Ramón Paz Borroto

L’eroe caduto che, simbolicamente, reclama ordini per continuare a combattere per la Rivoluzione

Raúl Castro Ruz

Prologo del Generale dell’Esercito Raúl Castro Ruz al libro “Ramón Paz Borroto, nella fucina di un’impresa”, di Alberto Alvariño Atiénzar, Mílderth Álvarez Pérez e Cecilio Jiménez Marroquíla, sotto il marchio della casa editrice Verde Olivo.

Ramón Paz Borroto si arruolò nell’Esercito Ribelle nel novembre 1957, quando era già un importante combattente e dirigente clandestino nelle miniere di Charco Redondo, e si distinse nella seconda battaglia di Pino del Agua, il 16 febbraio 1958. Non ebbi la possibilità di conoscerlo da vicino ed essere intimo con lui perché all’inizio di marzo di quell’anno partii con la colonna numero 6 per fondare il Secondo Fronte Orientale Frank País. Nei mesi successivi, Paz avrebbe scritto pagine eccezionali in molte azioni.

(DATI RACCOLTI):
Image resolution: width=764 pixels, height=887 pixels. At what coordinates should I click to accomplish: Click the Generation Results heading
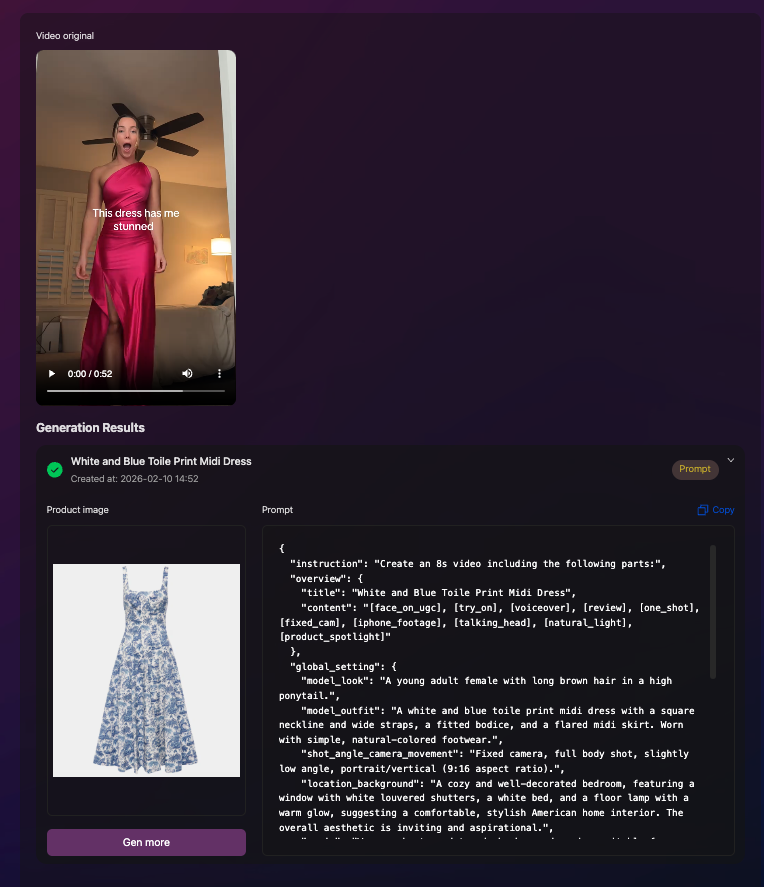click(90, 428)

(ELENCO DEI COMPITI):
A: Rispondi a queste domande basandoti sull'estratto:
(i) In che mese e anno Ramón Paz Borroto entrò nell'Esercito Ribelle?
(ii) Con quale colonna partì l'autore del prologo all'inizio di marzo?
(iii) Con quale marchio editoriale esce il libro?
B: Indica se ciascuna affermazione concorda con l'estratto, riportandone le parole decisive:
(i) Ramón Paz Borroto si distinse nella seconda battaglia di Pino del Agua.
(ii) L'autore del prologo conobbe Paz da vicino.
(iii) Il libro ha un solo autore.

(SOLUZIONI DEI COMPITI):
A:
(i) Nel novembre 1957.
(ii) Con la colonna numero 6.
(iii) Verde Olivo.

B:
(i) Sì: "si distinse nella seconda battaglia di Pino del Agua, il 16 febbraio 1958".
(ii) No: "Non ebbi la possibilità di conoscerlo da vicino".
(iii) No: "di Alberto Alvariño Atiénzar, Mílderth Álvarez Pérez e Cecilio Jiménez Marroquíla".